A fly landed on Hillary Clinton during Sunday night’s debate.
And it immediately launched an Internet buzz about how the same circumstances have happened to the man she worked with in Washington, Barack Obama.
“It’s an Omen – Fly Lands on Hillary’s Face During Debate,” wrote Jim Hoft at Gateway Pundit.
“Did anyone else see this fly land on her face. It must have been looking for garbage. #Debate,” tweeted NateBurt.
WND has reported on the issue when it has plagued Obama.
See an episode of the Obama Insect Chronicles:
Obama was talking about how in America people can write their own destiny when the fly lands on his shoulder and makes itself at home.

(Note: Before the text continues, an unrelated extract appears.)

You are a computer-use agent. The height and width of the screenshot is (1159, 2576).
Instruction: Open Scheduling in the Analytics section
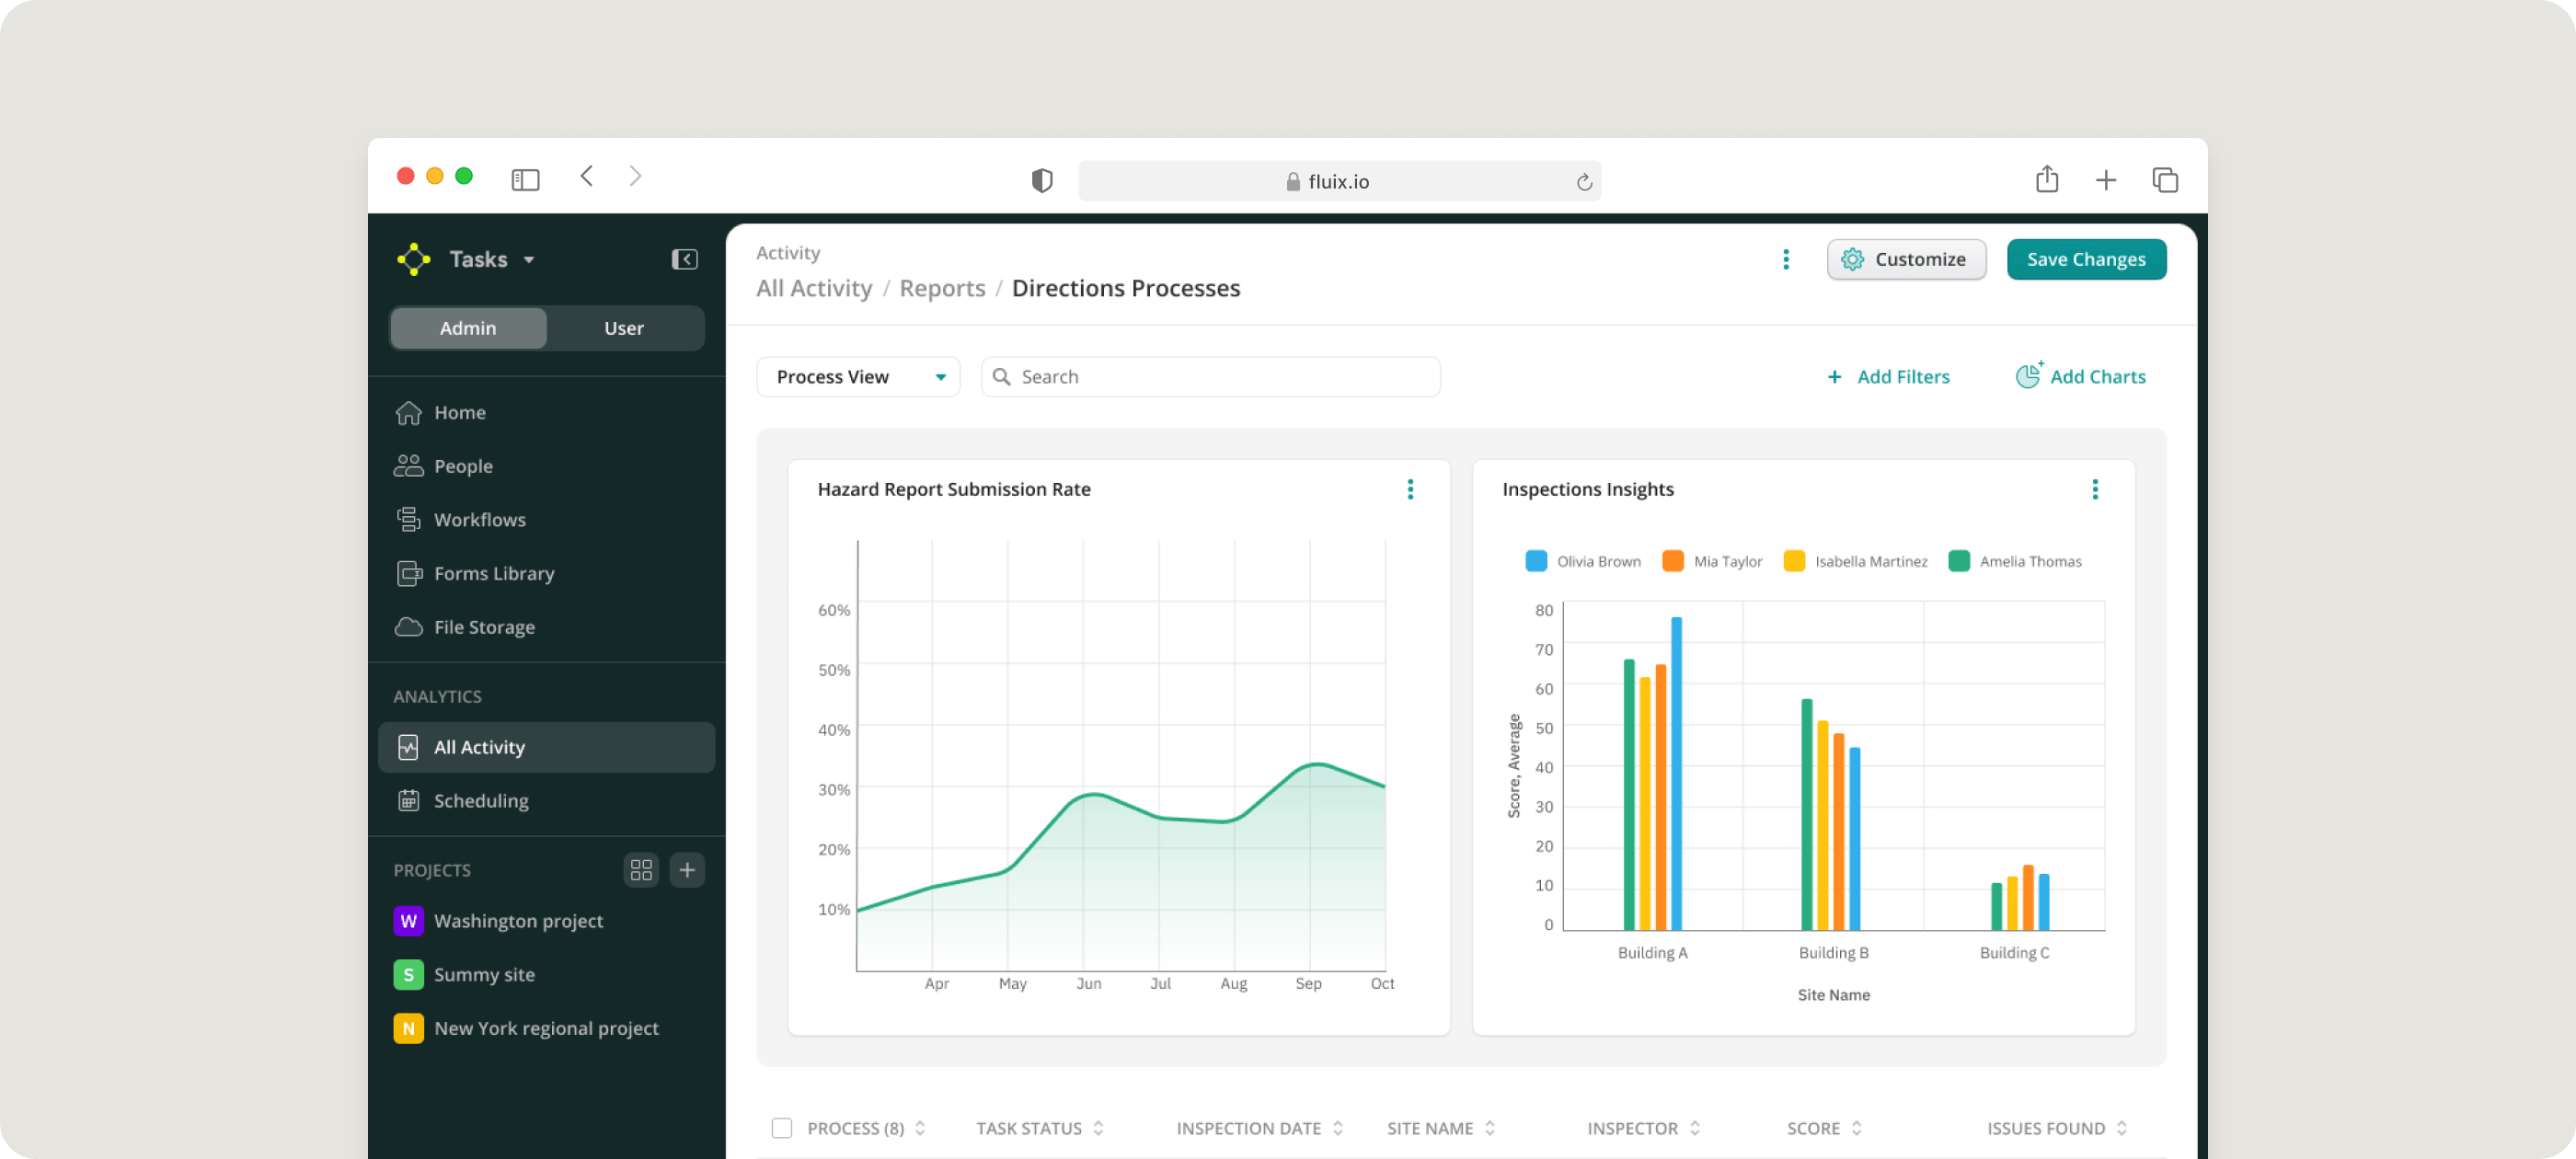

He continues speaking, and the fly wanders around the shoulder of his suit.
“Today we can say, in no uncertain terms … we’ve made our union a little more perfect,” he says of the Supreme Court ruling that created same-sex “marriage” across America based on the 14th Amendment, which was adopted to make sure blacks were treated equally after the Civil War.
And then the fly flies off.
See the whole speech:
During the Easter events at the White House in April, flying insects interrupted the commander in chief as he was reading to children.
As the president was reciting lines from the famous book “Where the Wild Things Are,” bees began buzzing around the kids seated on the South Lawn at the White House.
See video of the president interrupted by bees:
“Oh no, it’s a bee!” declared Obama when some children began to scream. “It’s OK, guys.”
Obama tried to assure the children everything would be fine, saying: “Bees are good. They won’t land on ya. They won’t sting you. They’ll be OK.”
As some children continued to shriek, the president yelled to them: “Wait, wait, wait, wait!
“Hold on! Hold on! You guys are wild things! You’re not supposed to be scared of bees when you’re a wild thing!”
He has had flies land on his face numerous times, with the president sometimes not even swatting them off his face.
He also was swarmed by bees when trying to leave the White House to play basketball, and a rodent scurried toward the presidential podium on one occasion.
The flurry of incidents prompted radio and TV host Glenn Beck to say in 2010: “How many times have rodents crossed your path, flies landed on your face, or bees strangely swarmed in your presence? But our president, at one of the most meticulously maintained houses, it seems to be happening all the time. Why? I don’t know, but someone does. … A swarm of [bees] hovered as he was leaving the White House to play basketball. He went inside and they were gone. How does this happen? Oh, I don’t know. But the bees know.”
In January 2013, WND reported prophecy websites were having a field day with the worldwide attention Obama received for sparring with a fly.
Religious and other websites used the headlines to point out that a biblical reference for Satan, the Semitic deity Beelzebub, literally translates from Hebrew into “Lord of the Flies.”
In a June 2009 CNBC interview, Obama killed a fly on camera.
“Get out of here,” the president said with his eyes on the fly before the interview began.
When the fly persisted, he killed it with a single blow.
“That was pretty impressive, wasn’t it?” said Obama of his feat. “I got the sucker.”
In a 2008 campaign appearance, Obama halted a local interview after a swarm of flies had gathered around him.